Aus dem Rahmen gefallen: Die Restaurierung von Holzfenstern

Steinbeiser Prof. Dr. Volker Bucher entwickelt mit der Holzmanufaktur Rottweil innovative Methoden zur Reinigung, Abtragung und zum Aufbringen von Oberflächen

Manchmal braucht es den Zufall, um innovative Partner zusammenzubringen. Im Rottweiler Heilig-Kreuz-Münster fanden sich so Volker Bucher, Professor an der Hochschule Furtwangen und Steinbeis-Unternehmer am Steinbeis-Transferzentrum Oberflächen- und Beschichtungstechnik, und Restaurator Fabian Schorer. Der Experte für die Behandlung von denkmalgeschützten Materialien reinigte in der über 800 Jahre alten Kirche die Deckenmalereien und Holzbauteile der Sitzbänke mit Laserstrahlen. Das weckte Volker Buchers Interesse: Ließen sich mit dieser Laserstrahlreinigung oder anderen derartigen Verfahren wohl auch alte Holzfenster restaurieren? In einem gemeinsamen Projekt mit der Holzmanufaktur Rottweil und mit einer Förderung durch einen Innovationsgutschein des Landes Baden-Württemberg machten sich die Projektpartner an experimentelle Untersuchungen.

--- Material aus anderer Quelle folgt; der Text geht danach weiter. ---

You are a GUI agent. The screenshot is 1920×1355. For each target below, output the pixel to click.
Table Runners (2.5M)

Die Erhaltung von Fenstern in geschützten Gebäuden ist ein gesetzlich verankerter Kulturauftrag und birgt neben den architektonischen, baukulturellen und bauhistorischen Aspekten auch ein immenses Potenzial hinsichtlich Umweltschutz, Nachhaltigkeit und Ressourceneffizienz. Doch das Instandhalten jeglicher Holz- oder Metallausstattungen in Bestands- und denkmalgeschützten Gebäuden funktioniert nur, wenn es auch überzeugende Lösungen für die handwerkliche und restauratorische Umsetzung gibt. Seit 2015 initiieren die Holzmanufaktur Rottweil GmbH und die holzmanufaktur SWISS AG in Hunzenschwil (Schweiz) deshalb Forschungsprojekte zur Erhaltung und zur funktionalen Verbesserung von Bestandsfenstern.

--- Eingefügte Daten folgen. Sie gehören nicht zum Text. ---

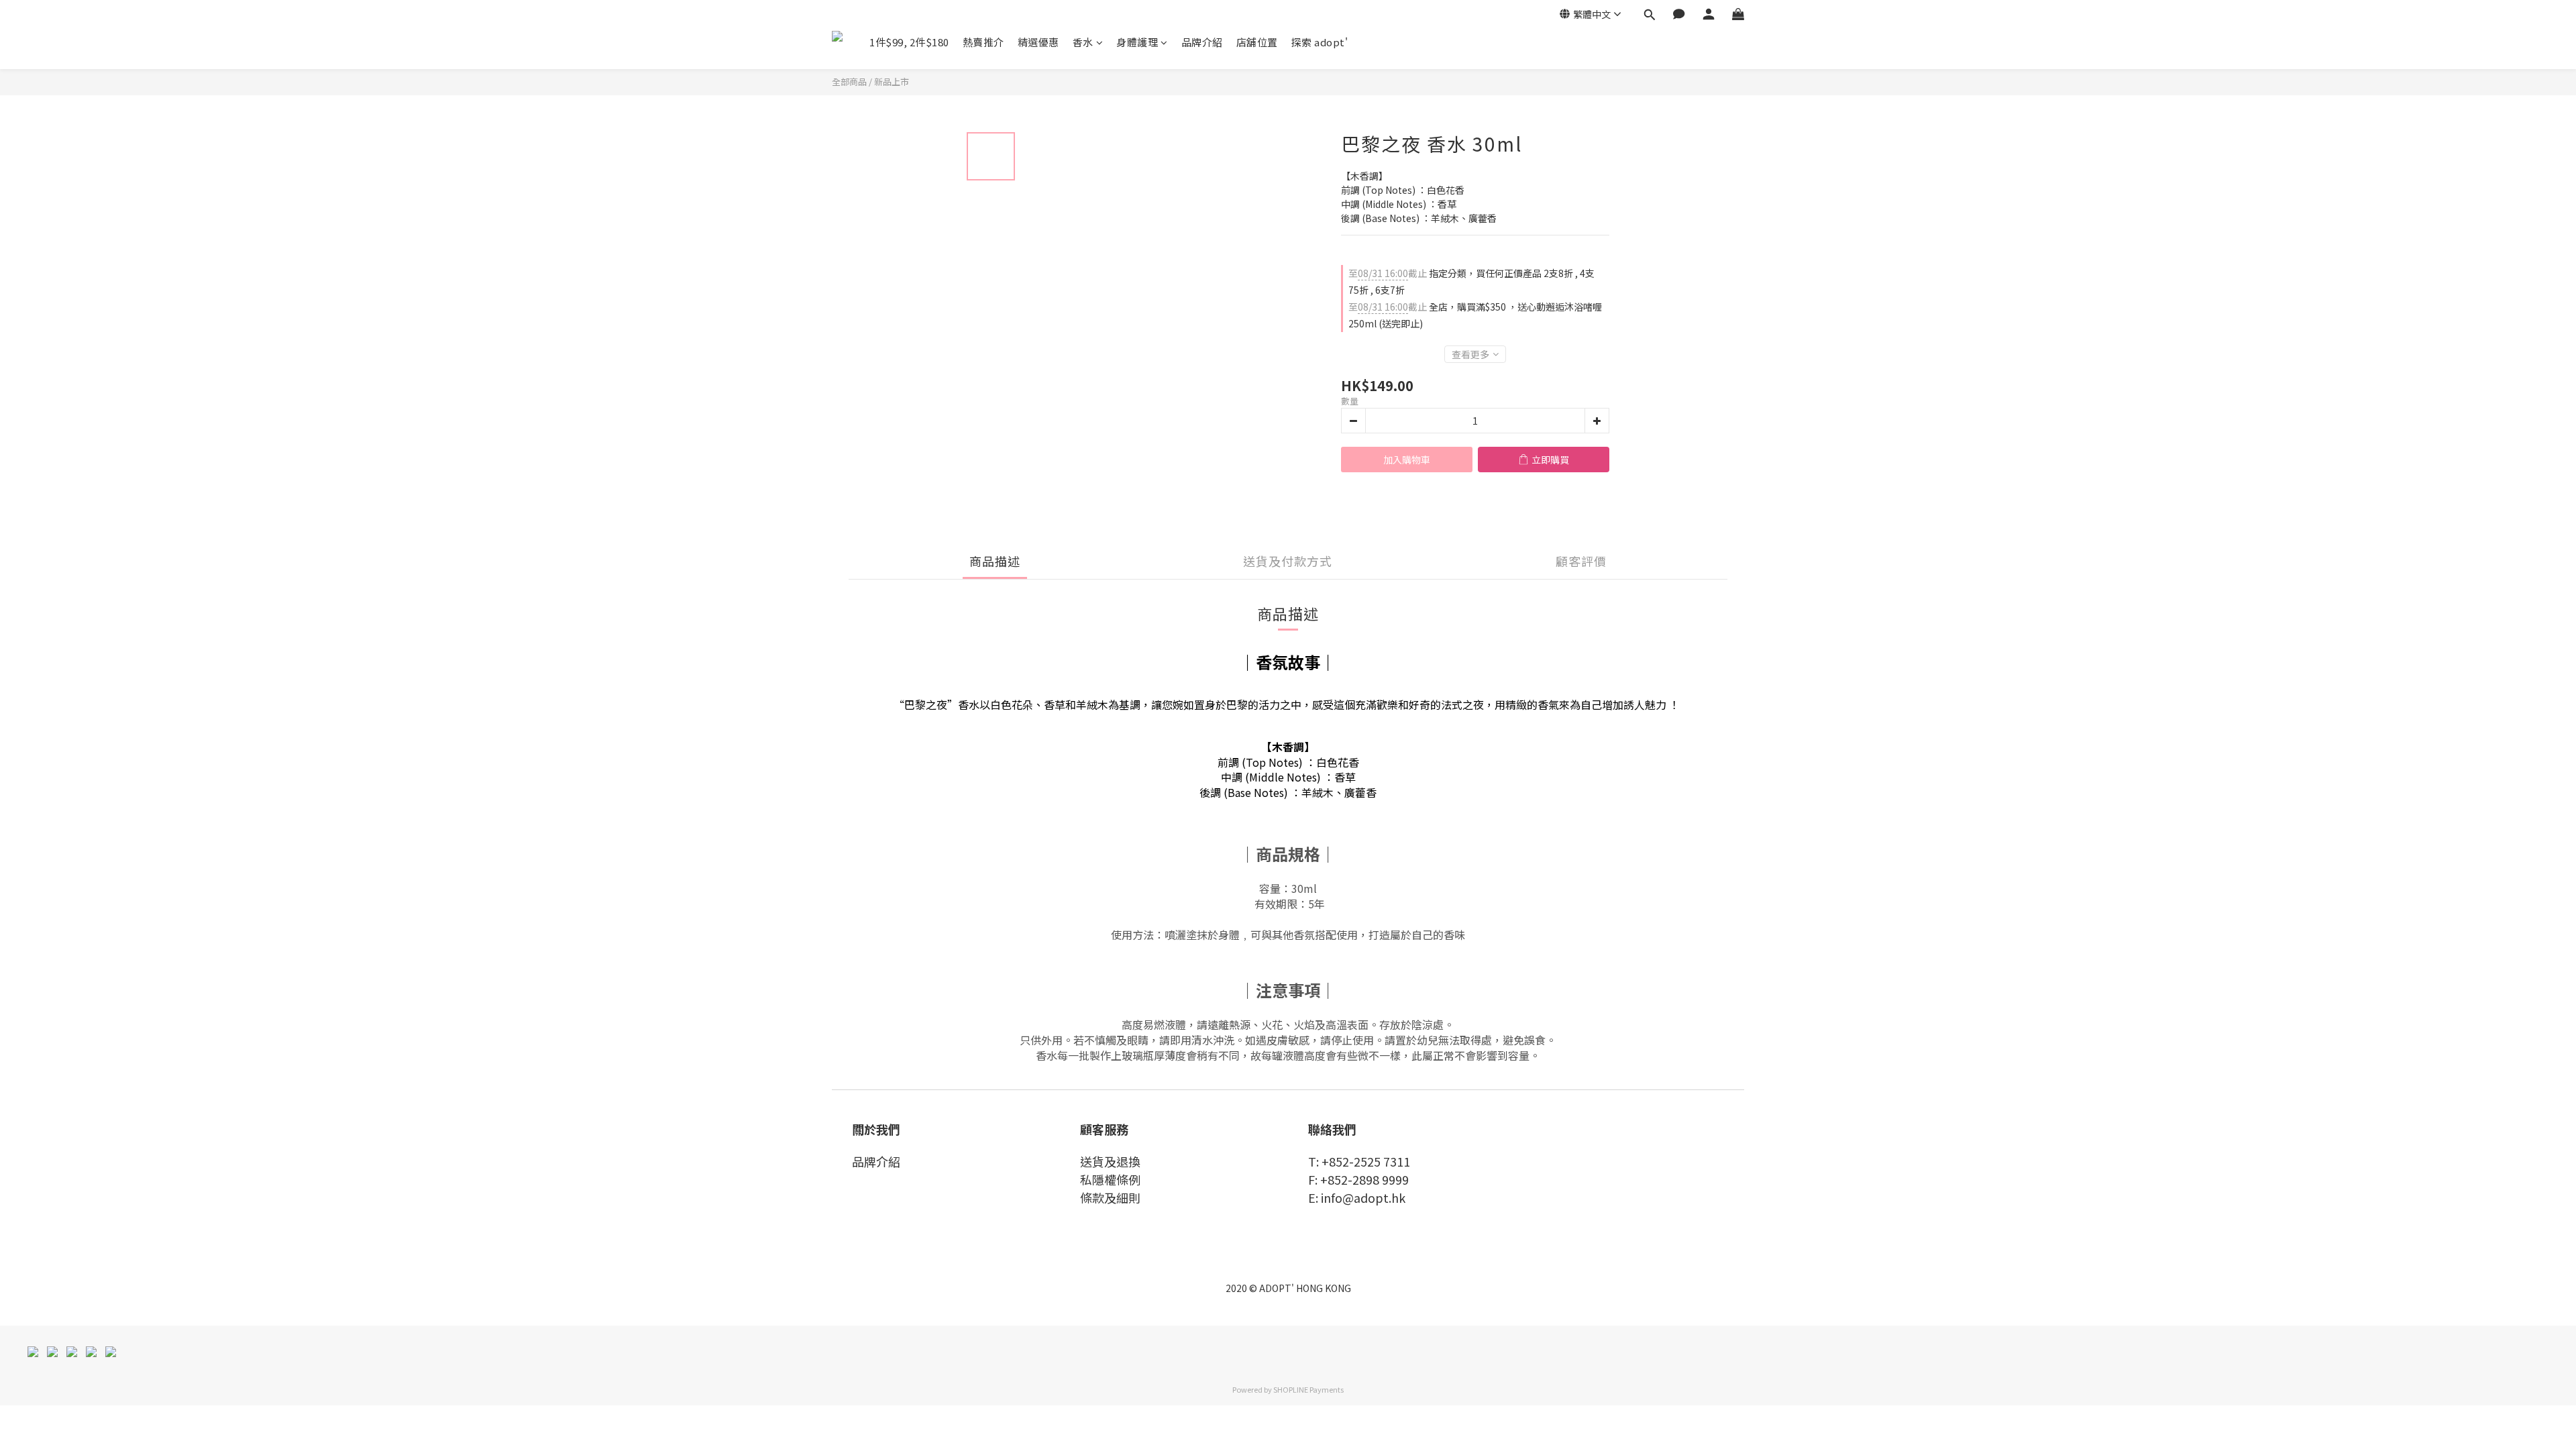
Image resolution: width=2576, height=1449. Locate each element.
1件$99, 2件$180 (909, 42)
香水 (1083, 42)
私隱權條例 (1110, 1179)
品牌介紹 (1202, 42)
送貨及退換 (1110, 1161)
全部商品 (849, 81)
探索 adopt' (1319, 42)
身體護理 (1137, 42)
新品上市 (891, 81)
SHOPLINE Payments (1308, 1389)
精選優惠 (1038, 42)
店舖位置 (1257, 42)
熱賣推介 (983, 42)
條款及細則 (1110, 1197)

Gemeinsam mit Steinbeis-Experte Volker Bucher hat sich das Team der Holzmanufaktur daran gemacht, Methoden zur Laserreinigung und zur CO2-Schneestrahlreinigung zu optimieren. Ziel der Projektpartner ist es, denkmalgeschützte Holz- und Metallbauteile sowie metallische Beschläge selektiv von Lack- oder anderen Schichten befreien zu können, ohne die darunterliegende Struktur zu beeinflussen oder gar zu zerstören.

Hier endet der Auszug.